For more information about the supported syntax, read the .gitlab-ci.yml reference.

Configure Vault server roles

When a CI job attempts to authenticate, it specifies a role. You can use roles to group different policies together. If authentication is successful, these policies are attached to the resulting Vault token.

Bound claims are predefined values that are matched to the JWT’s claims. With bounded claims, you can restrict access to specific GitLab users, specific projects, or even jobs running for specific Git references. You can have as many bounded claims you need, but they must all match for authentication to be successful.

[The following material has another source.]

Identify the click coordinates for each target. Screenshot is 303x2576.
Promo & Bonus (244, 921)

Combining bounded claims with GitLab features like user roles and protected branches, you can tailor these rules to fit your specific use case. In this example, authentication is allowed only for jobs running for protected tags with names matching the pattern used for production releases:

$ vault write auth/jwt/role/myproject-production - <<EOF
{
  "role_type": "jwt",
  "policies": ["myproject-production"],
  "token_explicit_max_ttl": 60,
  "user_claim": "user_email",
  "bound_claims_type": "glob",
  "bound_claims": {
    "project_id": "42",
    "ref_protected": "true",
    "ref_type": "tag",
    "ref": "auto-deploy-*"
  }
}
EOF
Caution: Always restrict your roles to a project or namespace by using one of the provided claims like project_id or namespace_id. Without these restrictions, any JWT generated by this GitLab instance may be allowed to authenticate using this role.

For a full list of CI_JOB_JWT claims, read the How it works section of the Authenticating and Reading Secrets With HashiCorp Vault tutorial.

You can also specify some attributes for the resulting Vault tokens, such as time-to-live, IP address range, and number of uses. The full list of options is available in Vault’s documentation on creating roles for the JSON web token method.